7. The starting point is the ILO’s Occupational Safety and Health Convention, 1981 (C155). This stipulates that employers shall be required “so far as is reasonably practicable, the workplaces, machinery, equipment and processes under their control are safe and without risk to health”, and that “where necessary, adequate protective clothing and protective equipment [should be provided] to prevent, so far as is reasonably practicable, risk of accidents or of adverse effects on health.”
8. The ILO’s Maritime Labour Convention, 2006 (MLC 2006), Reg. 2.1, and the Domestic Workers Convention, 2011 (C189), Articles 7 and 15, serve as helpful guiding examples of adequate provisions in workers’ terms and conditions, as well as worker access to those terms and conditions.

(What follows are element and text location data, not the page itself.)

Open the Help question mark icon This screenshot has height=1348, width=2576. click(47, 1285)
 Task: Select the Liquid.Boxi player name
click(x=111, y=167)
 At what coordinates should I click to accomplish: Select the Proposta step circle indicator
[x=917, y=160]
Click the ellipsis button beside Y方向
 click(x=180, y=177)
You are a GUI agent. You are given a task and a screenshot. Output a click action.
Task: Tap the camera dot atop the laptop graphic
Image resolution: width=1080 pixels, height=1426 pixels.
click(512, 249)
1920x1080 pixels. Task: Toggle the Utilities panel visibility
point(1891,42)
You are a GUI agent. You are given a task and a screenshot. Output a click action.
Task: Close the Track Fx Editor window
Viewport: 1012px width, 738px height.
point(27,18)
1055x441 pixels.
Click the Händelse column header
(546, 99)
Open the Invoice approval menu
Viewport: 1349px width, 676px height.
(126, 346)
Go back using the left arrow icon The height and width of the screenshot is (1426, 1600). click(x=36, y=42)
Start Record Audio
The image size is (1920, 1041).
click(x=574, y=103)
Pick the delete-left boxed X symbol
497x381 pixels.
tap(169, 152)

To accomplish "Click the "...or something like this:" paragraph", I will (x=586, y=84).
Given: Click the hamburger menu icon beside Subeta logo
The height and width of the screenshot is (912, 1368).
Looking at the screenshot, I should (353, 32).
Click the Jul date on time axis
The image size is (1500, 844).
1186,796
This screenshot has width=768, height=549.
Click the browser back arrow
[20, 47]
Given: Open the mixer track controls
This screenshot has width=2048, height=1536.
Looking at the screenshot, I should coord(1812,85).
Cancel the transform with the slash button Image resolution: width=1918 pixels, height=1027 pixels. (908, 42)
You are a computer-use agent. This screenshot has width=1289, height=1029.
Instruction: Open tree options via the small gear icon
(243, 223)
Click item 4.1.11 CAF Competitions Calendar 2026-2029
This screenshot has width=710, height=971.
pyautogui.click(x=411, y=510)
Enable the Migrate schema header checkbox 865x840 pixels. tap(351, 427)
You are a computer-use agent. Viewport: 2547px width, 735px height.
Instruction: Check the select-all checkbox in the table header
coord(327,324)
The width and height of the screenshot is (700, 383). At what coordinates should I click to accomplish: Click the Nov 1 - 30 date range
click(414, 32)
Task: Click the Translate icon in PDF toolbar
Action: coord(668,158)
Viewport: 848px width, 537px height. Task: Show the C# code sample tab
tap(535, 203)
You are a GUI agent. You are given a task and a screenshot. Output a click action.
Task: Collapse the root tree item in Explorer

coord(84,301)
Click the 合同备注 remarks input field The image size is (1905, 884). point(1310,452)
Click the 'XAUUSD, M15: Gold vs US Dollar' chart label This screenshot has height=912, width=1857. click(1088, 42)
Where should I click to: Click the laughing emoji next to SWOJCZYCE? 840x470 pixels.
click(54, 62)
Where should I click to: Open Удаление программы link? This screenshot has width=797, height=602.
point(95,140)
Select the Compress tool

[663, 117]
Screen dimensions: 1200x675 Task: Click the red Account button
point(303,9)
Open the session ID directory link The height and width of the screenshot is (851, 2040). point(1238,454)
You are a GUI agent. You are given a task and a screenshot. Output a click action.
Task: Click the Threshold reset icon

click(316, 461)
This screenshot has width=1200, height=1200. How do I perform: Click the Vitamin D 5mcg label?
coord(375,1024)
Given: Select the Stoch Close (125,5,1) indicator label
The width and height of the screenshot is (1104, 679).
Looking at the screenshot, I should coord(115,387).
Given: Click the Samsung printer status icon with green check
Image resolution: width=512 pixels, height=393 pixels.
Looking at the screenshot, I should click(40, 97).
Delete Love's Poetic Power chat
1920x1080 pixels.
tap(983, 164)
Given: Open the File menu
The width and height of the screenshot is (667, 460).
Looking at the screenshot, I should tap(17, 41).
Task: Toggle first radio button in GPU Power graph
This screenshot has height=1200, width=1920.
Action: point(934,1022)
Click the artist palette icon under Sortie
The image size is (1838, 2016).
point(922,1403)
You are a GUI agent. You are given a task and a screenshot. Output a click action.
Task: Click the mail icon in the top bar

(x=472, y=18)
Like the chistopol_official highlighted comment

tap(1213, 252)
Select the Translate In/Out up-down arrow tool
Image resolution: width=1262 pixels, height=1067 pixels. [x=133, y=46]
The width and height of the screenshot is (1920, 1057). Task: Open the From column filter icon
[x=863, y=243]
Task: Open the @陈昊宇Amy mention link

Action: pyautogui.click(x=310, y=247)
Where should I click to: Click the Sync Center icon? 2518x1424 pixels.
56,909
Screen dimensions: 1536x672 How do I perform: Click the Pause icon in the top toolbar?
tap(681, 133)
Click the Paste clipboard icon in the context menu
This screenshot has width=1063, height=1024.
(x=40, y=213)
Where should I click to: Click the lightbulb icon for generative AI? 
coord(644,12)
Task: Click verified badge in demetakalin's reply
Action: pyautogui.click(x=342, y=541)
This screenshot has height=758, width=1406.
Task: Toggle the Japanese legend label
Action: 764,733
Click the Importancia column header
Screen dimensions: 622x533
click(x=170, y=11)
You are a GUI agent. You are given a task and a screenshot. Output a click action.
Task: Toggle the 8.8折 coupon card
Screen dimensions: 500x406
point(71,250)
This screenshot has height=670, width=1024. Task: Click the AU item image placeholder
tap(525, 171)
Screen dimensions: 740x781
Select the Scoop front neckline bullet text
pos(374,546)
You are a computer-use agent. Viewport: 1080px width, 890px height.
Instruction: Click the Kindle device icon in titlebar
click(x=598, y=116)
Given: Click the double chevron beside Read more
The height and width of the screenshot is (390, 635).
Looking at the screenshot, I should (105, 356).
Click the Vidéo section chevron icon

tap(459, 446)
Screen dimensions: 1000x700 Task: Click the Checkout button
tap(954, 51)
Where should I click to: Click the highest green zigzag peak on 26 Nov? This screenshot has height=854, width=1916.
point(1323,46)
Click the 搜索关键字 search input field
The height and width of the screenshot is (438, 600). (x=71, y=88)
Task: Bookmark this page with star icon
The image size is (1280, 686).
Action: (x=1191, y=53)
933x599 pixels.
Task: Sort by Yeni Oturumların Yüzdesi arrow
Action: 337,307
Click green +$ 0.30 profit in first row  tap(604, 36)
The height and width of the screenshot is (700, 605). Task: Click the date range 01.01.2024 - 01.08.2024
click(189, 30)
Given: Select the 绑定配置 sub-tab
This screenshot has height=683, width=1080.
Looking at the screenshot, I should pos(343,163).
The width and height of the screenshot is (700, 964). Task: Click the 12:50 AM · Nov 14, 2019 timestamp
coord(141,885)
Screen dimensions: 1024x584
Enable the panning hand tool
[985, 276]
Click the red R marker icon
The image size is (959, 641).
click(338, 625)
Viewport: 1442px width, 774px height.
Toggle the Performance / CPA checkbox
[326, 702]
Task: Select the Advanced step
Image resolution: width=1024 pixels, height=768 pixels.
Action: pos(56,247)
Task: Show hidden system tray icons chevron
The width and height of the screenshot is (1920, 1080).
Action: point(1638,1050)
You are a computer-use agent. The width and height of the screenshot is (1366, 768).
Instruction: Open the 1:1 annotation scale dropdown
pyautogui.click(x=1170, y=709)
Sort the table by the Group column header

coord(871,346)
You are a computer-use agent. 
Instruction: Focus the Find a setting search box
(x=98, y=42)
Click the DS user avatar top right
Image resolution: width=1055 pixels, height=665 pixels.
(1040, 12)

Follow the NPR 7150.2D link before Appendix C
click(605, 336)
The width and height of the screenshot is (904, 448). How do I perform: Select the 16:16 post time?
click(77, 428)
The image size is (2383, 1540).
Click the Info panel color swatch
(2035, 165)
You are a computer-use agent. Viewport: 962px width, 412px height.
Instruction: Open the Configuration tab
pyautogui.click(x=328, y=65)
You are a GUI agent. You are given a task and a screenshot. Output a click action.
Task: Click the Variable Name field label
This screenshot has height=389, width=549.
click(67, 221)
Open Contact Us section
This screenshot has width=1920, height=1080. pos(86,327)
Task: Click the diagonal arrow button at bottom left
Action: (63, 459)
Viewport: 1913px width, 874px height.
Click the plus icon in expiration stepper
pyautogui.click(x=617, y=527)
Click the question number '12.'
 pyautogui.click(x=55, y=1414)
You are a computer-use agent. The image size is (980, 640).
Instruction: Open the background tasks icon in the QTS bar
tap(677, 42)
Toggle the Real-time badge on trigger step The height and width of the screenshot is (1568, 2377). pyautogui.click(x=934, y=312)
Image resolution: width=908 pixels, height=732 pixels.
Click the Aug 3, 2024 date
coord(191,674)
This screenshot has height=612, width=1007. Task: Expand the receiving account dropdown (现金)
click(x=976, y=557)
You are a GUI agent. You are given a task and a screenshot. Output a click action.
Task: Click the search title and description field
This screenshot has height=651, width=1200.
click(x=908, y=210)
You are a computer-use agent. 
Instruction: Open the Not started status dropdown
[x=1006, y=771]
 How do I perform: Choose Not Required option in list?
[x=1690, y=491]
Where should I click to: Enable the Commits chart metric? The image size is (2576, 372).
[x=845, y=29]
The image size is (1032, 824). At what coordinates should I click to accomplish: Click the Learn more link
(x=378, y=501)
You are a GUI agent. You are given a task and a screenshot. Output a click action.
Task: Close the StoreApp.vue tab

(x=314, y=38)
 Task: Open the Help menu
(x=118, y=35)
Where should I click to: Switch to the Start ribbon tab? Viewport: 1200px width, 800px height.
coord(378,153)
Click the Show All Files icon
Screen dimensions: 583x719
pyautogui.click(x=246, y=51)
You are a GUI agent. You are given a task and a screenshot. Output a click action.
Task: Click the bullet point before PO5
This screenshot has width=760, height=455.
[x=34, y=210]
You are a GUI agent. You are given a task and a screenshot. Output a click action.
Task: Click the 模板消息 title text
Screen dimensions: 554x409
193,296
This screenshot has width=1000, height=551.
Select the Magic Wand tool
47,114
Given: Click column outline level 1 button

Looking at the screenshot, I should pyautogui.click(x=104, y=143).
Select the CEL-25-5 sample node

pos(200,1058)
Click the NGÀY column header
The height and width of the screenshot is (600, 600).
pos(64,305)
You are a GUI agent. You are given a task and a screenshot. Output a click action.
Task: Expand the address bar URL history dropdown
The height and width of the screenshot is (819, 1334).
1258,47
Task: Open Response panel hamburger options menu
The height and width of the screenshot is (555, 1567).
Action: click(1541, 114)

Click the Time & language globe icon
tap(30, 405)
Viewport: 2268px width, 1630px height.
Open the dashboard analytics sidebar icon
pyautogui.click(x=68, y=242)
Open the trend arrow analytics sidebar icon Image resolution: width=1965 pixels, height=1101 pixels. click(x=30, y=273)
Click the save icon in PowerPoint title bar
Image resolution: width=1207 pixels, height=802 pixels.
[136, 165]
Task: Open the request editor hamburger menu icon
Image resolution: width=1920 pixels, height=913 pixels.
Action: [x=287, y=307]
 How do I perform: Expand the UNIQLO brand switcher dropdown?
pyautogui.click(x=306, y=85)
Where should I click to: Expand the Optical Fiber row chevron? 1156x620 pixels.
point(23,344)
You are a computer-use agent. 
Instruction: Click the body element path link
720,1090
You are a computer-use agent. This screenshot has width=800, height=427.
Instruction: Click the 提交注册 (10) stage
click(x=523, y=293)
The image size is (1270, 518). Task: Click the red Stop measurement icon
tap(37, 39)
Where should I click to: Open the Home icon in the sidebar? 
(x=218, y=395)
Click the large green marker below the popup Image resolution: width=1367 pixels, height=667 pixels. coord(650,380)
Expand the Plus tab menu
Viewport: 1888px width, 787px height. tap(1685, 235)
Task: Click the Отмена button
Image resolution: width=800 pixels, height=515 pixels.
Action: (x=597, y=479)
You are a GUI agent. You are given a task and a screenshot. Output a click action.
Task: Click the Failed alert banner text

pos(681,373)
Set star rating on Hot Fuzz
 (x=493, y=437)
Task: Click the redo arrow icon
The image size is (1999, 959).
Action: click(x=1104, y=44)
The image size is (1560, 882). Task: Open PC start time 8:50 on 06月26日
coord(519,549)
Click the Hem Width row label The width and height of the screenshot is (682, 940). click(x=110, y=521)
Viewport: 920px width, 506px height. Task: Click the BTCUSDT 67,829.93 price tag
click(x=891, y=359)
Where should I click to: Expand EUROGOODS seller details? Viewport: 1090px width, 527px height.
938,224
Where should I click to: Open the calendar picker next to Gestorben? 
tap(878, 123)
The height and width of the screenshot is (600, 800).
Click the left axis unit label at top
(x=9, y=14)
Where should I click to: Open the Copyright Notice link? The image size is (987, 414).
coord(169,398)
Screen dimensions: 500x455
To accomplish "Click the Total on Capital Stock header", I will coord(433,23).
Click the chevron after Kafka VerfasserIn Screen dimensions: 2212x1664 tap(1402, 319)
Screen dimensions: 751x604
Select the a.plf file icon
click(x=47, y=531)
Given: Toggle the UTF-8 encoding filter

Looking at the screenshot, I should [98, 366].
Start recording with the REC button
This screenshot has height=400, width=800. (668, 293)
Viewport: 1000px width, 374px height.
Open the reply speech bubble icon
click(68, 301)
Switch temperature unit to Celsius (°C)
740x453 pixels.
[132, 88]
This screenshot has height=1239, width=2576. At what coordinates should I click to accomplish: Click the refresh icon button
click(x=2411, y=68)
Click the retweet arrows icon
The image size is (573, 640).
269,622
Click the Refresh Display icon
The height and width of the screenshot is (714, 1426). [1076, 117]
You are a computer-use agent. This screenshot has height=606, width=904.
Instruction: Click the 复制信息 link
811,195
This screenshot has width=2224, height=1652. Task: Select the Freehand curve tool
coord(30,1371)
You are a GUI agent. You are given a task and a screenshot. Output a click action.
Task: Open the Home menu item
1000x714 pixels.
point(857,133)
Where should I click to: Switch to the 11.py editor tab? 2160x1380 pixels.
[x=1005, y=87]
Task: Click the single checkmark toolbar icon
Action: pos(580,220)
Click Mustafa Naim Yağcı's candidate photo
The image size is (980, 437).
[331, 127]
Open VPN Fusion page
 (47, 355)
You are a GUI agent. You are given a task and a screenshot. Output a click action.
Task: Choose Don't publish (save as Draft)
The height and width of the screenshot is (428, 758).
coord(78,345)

9. Workers should have the option of escalating grievances that have not been satisfactorily addressed and, in the case of automated decisions, should have the option of escalating it for human mediation.
10. For example, “[the platform] will support any effort by its workers to collectively organise or form a trade union. Collective bargaining through trade unions can often bring about more favourable working conditions.”
11. See the ILO’s Freedom of Association and Protection of the Right to Organise Convention, 1948 (C087), which stipulates that “workers and employers, without distinction, shall have the right to establish and join organisations of their own choosing without previous authorisation” (Article 2); “the public authorities shall refrain from any interference which would restrict the right or impede the lawful exercise thereof” (Article 3) and that “workers’ and employers’ organisations shall not be liable to be dissolved or suspended by administrative authority” (Article 4). Similarly the ILO’s Right to Organise and Collective Bargaining Convention, 1949 (C098) protects the workers against acts of anti-union discrimination in respect of their employment, explaining that not joining a union or relinquishing trade union membership cannot be made a condition of employment or cause for dismissal. Out of the 185 ILO member states, currently 155 ratified C087 and 167 ratified C098.